• **Problem**: Write the entries below out again exactly; any picture in them stays out.

• **Listed entries**:
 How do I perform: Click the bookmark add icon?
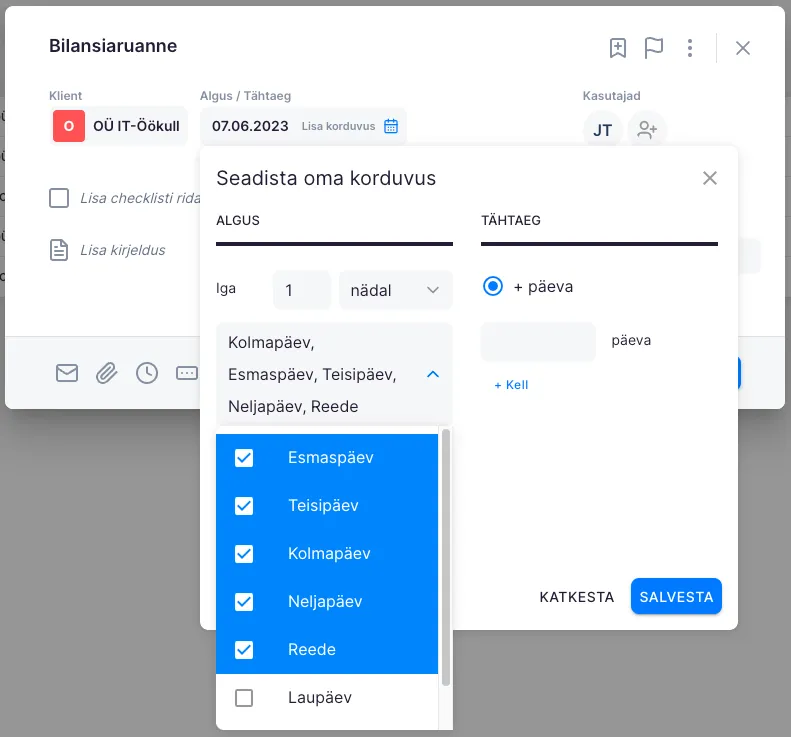click(618, 48)
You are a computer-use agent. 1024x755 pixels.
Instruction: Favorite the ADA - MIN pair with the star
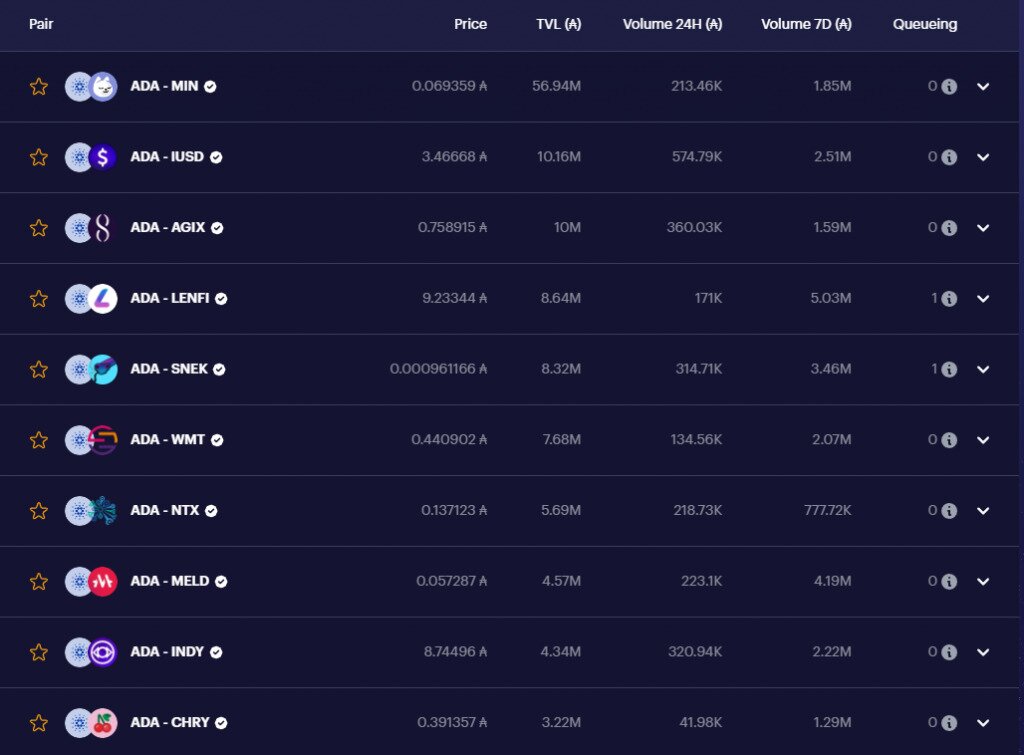coord(38,86)
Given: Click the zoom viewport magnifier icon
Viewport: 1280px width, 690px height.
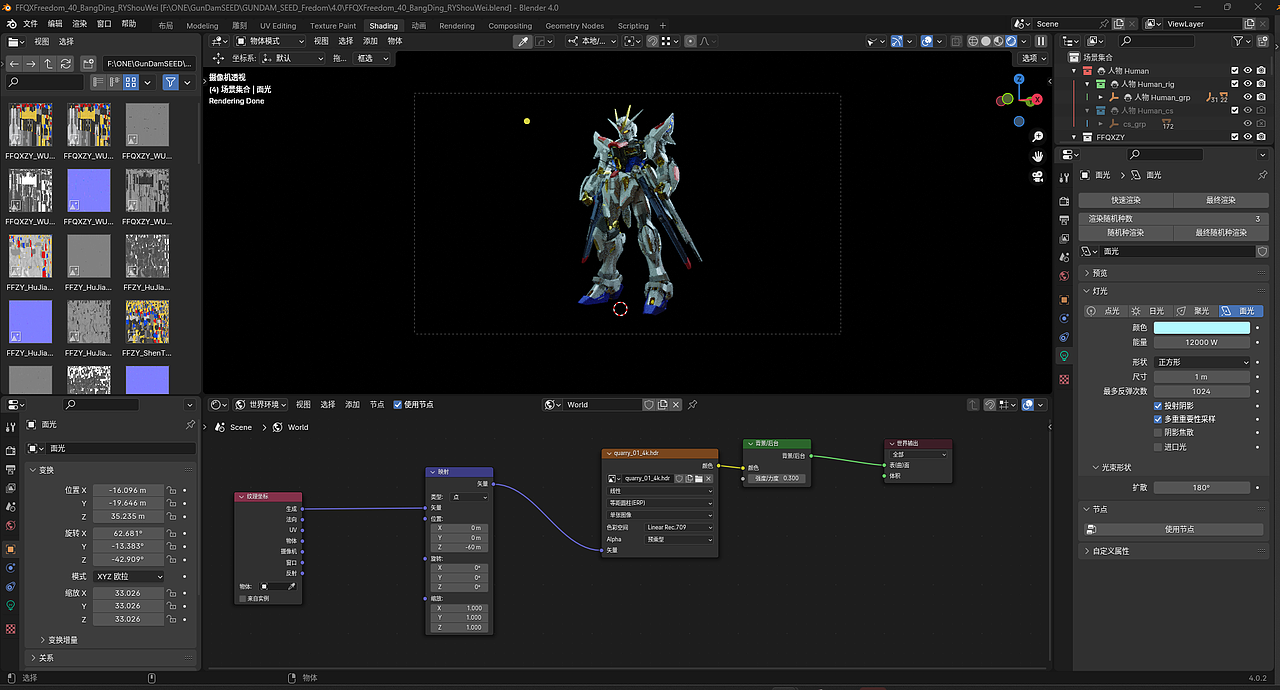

• **Your response**:
 How do I perform: Click the bookmark add icon?
click(618, 48)
You are a computer-use agent. 1024x755 pixels.
Instruction: Favorite the ADA - MIN pair with the star
coord(38,86)
Given: Click the zoom viewport magnifier icon
Viewport: 1280px width, 690px height.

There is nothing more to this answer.